- [Work to do]: Duplicate the data verbatim, from the line containing "The width and height of the screenshot is (696, 469)." through the line containing "Action: [x=1056, y=157]", with both of those lines included.

- [Extracted data]:

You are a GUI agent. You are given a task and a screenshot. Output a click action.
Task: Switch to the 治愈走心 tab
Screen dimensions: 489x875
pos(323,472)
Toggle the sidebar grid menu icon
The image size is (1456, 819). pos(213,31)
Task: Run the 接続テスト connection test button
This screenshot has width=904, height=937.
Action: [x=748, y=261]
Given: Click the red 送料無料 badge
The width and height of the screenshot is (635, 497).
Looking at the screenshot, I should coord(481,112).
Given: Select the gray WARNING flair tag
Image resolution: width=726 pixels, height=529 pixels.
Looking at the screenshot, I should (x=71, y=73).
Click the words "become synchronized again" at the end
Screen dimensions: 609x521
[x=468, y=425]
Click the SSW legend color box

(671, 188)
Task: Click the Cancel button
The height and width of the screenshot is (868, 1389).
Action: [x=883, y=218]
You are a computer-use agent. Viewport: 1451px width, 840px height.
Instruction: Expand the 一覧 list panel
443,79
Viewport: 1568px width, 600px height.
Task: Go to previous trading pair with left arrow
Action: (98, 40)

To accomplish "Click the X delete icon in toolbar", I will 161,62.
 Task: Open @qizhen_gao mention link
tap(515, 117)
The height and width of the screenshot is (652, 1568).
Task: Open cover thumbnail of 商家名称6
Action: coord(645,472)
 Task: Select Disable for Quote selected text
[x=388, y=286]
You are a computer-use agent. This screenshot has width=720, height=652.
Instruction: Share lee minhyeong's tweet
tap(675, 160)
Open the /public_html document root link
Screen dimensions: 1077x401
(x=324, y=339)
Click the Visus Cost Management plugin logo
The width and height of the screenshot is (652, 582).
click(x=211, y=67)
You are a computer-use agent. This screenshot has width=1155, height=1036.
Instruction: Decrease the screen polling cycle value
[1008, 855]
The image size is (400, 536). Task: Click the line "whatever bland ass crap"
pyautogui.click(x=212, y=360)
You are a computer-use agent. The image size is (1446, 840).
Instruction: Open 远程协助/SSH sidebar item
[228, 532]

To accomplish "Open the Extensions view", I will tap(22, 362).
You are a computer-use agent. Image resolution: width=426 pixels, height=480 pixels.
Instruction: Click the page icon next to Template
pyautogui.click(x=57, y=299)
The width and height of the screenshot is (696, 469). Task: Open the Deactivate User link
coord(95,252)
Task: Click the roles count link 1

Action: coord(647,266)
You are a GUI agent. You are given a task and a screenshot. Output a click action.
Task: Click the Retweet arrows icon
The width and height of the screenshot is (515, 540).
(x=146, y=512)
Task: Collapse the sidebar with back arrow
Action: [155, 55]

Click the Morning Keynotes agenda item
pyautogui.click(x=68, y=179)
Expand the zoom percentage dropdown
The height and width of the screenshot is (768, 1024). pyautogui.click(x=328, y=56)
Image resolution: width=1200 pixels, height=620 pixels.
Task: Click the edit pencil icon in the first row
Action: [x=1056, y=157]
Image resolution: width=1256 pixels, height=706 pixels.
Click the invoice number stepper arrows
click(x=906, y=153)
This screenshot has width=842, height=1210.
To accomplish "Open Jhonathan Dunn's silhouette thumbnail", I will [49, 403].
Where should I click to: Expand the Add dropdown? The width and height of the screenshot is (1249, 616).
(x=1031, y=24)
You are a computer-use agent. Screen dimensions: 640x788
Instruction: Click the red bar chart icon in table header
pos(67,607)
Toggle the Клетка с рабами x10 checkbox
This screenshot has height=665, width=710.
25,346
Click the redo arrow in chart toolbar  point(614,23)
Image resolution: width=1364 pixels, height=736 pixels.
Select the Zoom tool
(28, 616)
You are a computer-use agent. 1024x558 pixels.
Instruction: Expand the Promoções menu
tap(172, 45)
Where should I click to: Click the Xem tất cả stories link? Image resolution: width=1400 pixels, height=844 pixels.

- [Result for this task]:
The width and height of the screenshot is (696, 469). Task: Open the Deactivate User link
coord(95,252)
Task: Click the roles count link 1

Action: coord(647,266)
You are a GUI agent. You are given a task and a screenshot. Output a click action.
Task: Click the Retweet arrows icon
The width and height of the screenshot is (515, 540).
(x=146, y=512)
Task: Collapse the sidebar with back arrow
Action: [155, 55]

Click the Morning Keynotes agenda item
pyautogui.click(x=68, y=179)
Expand the zoom percentage dropdown
The height and width of the screenshot is (768, 1024). pyautogui.click(x=328, y=56)
Image resolution: width=1200 pixels, height=620 pixels.
Task: Click the edit pencil icon in the first row
Action: [x=1056, y=157]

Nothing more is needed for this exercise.